Friday, June 10, 2011

Lodsys: Apple Moves to Intervene

Apple reiterates that it is licensed and that developers uses of Apple's products and services are covered under Apple's license.

As foreshadowed by Apple GC Bruce Sewell's letter to Lodsys, Apple has now filed a Motion to Intervene in the EDTX patent infringement case filed against seven developers.

In the proposed Answer and Counterclaim, Apple asserts, among other things:

  • Apple is licensed to the patents in suit, and Lodsys purchased the patents subject to Apple's license.
  • "Apple’s ability to use the technology embodied by the patents in suit in products and services offered to its customers is the essence of the value of Apple’s License to the patents in suit."
  • "...under the patent law doctrines of exhaustion and first sale, Developers are entitled to use, free from claims of infringement of the patents in suit, those products and services to which Apple is licensed."
  • "By commencing this suit against the Developers based on their use of products and services offered to them by Apple and by threatening other App developers, Lodsys has diminished the value to Apple of its License."

The affirmative defense section, as expected based on Sewell's earlier letter, is based upon doctrines of exhaustion and first sale:

 

44. As set out above, Apple is licensed to the patents in suit under the License. The License expressly permits Apple to offer and otherwise make available to its Developers products and services that embody the inventions contained in the patents in suit.
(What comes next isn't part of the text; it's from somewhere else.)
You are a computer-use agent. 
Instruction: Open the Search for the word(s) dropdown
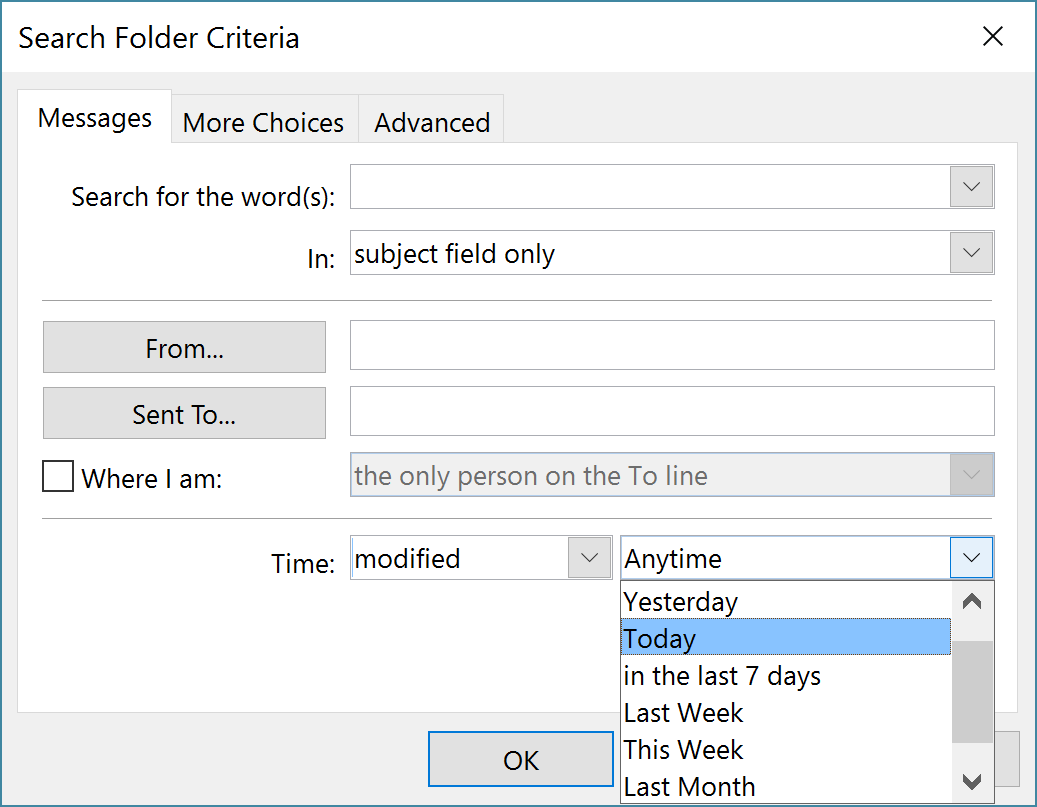coord(970,186)
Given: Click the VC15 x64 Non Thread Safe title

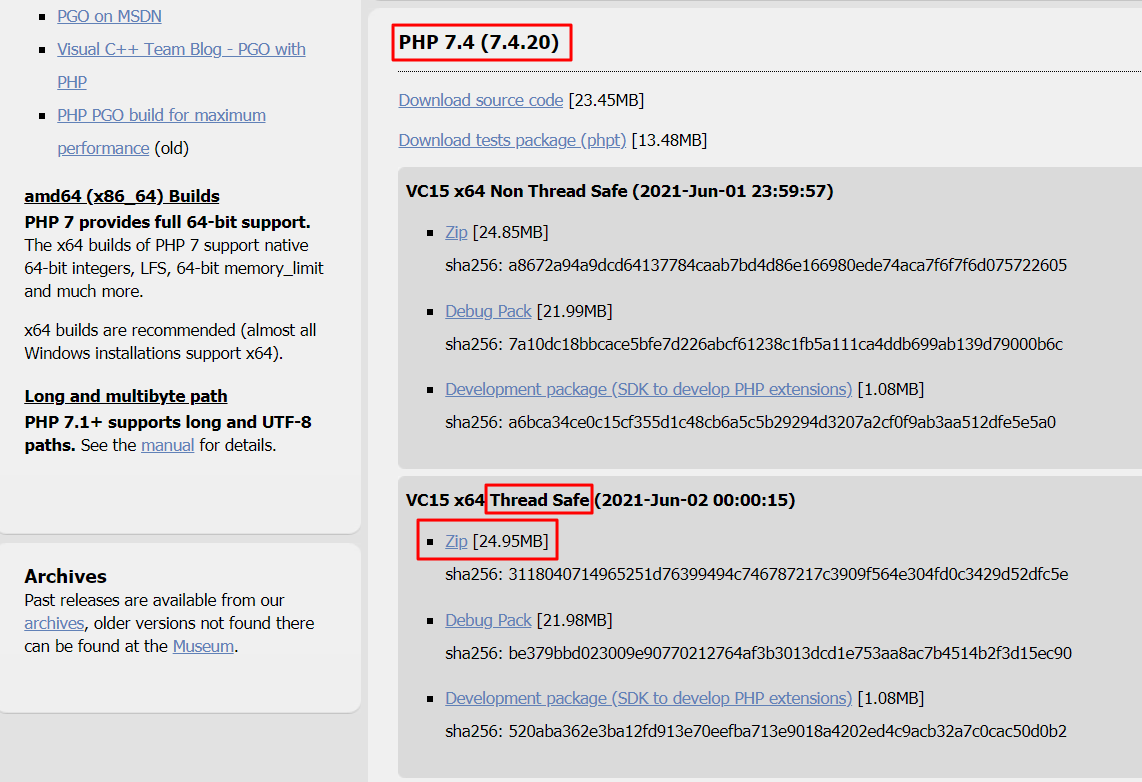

Plaintiff’s infringement claims against the Developers are based substantially or entirely on the Developers’ use of products and services that Apple is authorized to provide under the License and which Lodsys claims embody the patents in suit.

45. Under the patent law doctrines of exhaustion and first sale, the Developers can use the products and services Apple provides to them free of claims of infringing the patents in suit. Therefore, Lodsys’s claims against the Developers are barred by at least the doctrines of patent exhaustion and first sale.

The answers to Lodsys's infringement allegations are boilerplate "Apple lacks knowledge or information..." denials. This makes sense. Apple does not need to specifically argue non-infringement since it is not a party accused of infringement and the legal analysis should not even reach infringement. Apple is licensed and provides most of the elements of the claims. The efficient path is to simply say Apple is licensed and whatever use of Apple's APIs and servers that is undertaken by developers is covered by that license. If the case somehow reached an infringement analysis, however, there would certainly be a good line of defense at that stage, as well.

Apple includes exhibits comprising motions for intervention, and orders granted on those motions, from prior cases involving Intel and Microsoft.

I will be unsurprised to see entries of appearance from certain Apple-recommended firms for multiple defendants in the near future.

 

 

Previous Coverage:

2 comments:

Ed said...

Is it really acceptable legalese to use motion as a verb? As in:

"I motion to strike" or "I motion to intervene" instead of the normal verb form: "Move"

igoeIP said...

@Ed Technically, it might be based on some dictionaries, but in reality, I just wrote a bad title before I had coffee. Fixed. Thanks.